Submitted by furano on

We have the pleasure of announcing the first EPEL release of Dynafed, version 1.2.1

The Dynafed system gives seamless access, via HTTP and WebDAV, to a repository that is built on the fly by merging and caching in memory metadata items taken from a number of eventually remote storage systems or endpoints. Dynafed natively supports HTTP, WebDAV, S3 and MS Azure as protocol dialects to communicate with the endpoints. In the S3 and Azure case, the system fully supports managing hierarchical content and applying a uniform authorization scheme to any number of buckets from different providers. The authorization scheme allows not to disclose private S3/Azure keys to the clients. The policies can be based on simple rules or on more sophisticated inline scripting.

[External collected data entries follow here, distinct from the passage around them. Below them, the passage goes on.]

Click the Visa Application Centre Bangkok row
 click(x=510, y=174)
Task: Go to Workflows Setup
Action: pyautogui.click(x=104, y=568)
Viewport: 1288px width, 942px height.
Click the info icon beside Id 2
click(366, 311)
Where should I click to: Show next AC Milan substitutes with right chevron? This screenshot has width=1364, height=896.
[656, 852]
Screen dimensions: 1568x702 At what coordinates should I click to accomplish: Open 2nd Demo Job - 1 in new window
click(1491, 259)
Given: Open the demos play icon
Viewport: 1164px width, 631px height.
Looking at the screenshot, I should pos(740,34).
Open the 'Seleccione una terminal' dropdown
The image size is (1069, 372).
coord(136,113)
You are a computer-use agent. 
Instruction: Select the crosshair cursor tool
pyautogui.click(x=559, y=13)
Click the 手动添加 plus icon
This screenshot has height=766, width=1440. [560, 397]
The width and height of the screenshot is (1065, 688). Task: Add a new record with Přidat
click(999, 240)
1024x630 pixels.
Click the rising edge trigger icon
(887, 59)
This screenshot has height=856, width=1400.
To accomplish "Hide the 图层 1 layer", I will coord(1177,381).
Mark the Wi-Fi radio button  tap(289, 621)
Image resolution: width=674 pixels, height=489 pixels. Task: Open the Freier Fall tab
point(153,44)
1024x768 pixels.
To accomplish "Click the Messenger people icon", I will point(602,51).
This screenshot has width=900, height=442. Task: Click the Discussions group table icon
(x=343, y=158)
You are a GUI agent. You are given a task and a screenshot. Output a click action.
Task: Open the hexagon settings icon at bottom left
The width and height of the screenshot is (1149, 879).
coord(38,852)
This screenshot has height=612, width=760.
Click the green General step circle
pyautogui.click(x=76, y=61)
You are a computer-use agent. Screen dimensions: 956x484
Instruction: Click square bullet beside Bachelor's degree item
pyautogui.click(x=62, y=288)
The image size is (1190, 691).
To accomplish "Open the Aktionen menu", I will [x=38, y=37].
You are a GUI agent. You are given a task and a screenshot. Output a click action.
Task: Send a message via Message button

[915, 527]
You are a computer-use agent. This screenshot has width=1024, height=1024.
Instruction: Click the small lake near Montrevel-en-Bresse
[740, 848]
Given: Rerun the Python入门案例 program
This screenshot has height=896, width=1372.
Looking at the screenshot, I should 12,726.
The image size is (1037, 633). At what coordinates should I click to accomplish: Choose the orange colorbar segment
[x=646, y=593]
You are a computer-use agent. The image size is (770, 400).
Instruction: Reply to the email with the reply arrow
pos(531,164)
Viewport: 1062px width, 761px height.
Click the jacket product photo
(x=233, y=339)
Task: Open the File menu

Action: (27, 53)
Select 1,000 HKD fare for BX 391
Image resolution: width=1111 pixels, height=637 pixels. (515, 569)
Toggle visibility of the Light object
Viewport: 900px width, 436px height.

From the perspective of a normal user, using HTTP and WebDAV clients, they can access and browse the Dynamic Federation as if it were a large, monolithic filesystem, being redirected to the right host when they ask for a file replica. Dynafed also supports writing. Sysadmins will appreciate the integrated dashboard, providing real time information about the up-ness of endpoints and their history.

The features of Dynafed and its attention to performance and scalability make it an extermely flexible solution to integrate Cloud object storage into an existing computing model, and bridge different authentication domains.

The goal of the system is to provide a multi-site, distributed repository as if it were one entity, without the necessity of maintaining an internal catalogue of all the files it contains. Of course external catalogues of what is supposed to be accessible in a federation will work normally, and such a macro-site can be normally indexed by experiments catalogues.

The packages will become available for public download in the next few days, following the EPEL mirrors propagation.

Special thanks for this important step go to Andrea Manzi and Adrien Devresse.